I'm probably not the first person to note this, but Donald Trump's presidential campaign presents as an example of life imitating some fairly average art.
This morning I watched Donald Trump rhapsodising about the wall he plans to build on the border with Mexico ("It's going to be so tall ... it's going to be beautiful ... as beautiful as a wall can be") and then glorying in the expulsion of protesters from his rally. Then I read articles like this and this detailing the (often racially charged) violence that is becoming a commonplace at Trump's events.
And all of a sudden I was 16 again and watching this.

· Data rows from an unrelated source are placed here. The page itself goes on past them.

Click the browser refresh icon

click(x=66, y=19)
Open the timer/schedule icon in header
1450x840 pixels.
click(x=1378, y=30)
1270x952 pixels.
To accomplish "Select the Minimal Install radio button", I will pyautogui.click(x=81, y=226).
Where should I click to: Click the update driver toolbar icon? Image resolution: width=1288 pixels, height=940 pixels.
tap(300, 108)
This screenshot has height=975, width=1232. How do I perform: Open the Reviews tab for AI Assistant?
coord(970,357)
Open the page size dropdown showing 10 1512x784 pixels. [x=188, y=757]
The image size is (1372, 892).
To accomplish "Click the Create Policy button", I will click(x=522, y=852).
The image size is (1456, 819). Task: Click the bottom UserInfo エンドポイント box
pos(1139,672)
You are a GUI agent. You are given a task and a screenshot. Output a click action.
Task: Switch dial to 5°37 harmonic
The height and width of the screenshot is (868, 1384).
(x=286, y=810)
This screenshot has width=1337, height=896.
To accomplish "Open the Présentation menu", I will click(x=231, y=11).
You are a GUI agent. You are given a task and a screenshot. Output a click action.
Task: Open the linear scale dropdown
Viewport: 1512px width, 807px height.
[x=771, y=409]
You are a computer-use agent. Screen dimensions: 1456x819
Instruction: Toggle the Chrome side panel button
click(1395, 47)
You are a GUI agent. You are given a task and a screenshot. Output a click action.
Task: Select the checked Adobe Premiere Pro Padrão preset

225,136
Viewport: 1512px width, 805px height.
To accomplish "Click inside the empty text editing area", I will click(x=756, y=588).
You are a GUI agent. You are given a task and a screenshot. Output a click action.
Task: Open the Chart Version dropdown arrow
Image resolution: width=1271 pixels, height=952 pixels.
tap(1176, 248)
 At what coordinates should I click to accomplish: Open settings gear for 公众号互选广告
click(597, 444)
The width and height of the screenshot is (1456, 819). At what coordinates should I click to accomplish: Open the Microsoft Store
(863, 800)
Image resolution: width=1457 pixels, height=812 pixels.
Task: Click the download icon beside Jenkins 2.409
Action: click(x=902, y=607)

(While I am, as per my usual modus operandi, completely over-egging things here, this Atlantic Monthly story is pretty disturbing:
Just below the surface of a Trump rally runs an undercurrent of violence. There are few overt threats. But there are thousands of people who are deeply angry at the state of the nation, whose anger is being intensified by the speaker on stage.
The many protesters Wednesday provided targets for that anger. As Trump talked, a murmur would rise somewhere in the arena. A bunch of blue shirts (Fayetteville police) and gray shirts (Cumberland County sheriff’s deputies) would run toward its source. Somewhere, a young person would be standing, perhaps holding a sign. People around them would rip the sign out of her hands and tear it up. The cops would yank the protester out. Trump had a punchline for every one. “You see what he’s got written on his very dirty undershirt? ‘Love is the answer,’” he said. “I wonder who makes love ...” He trailed off.
The rest of the article is well worth a read as an insight into the form of politics Trump is practicing.)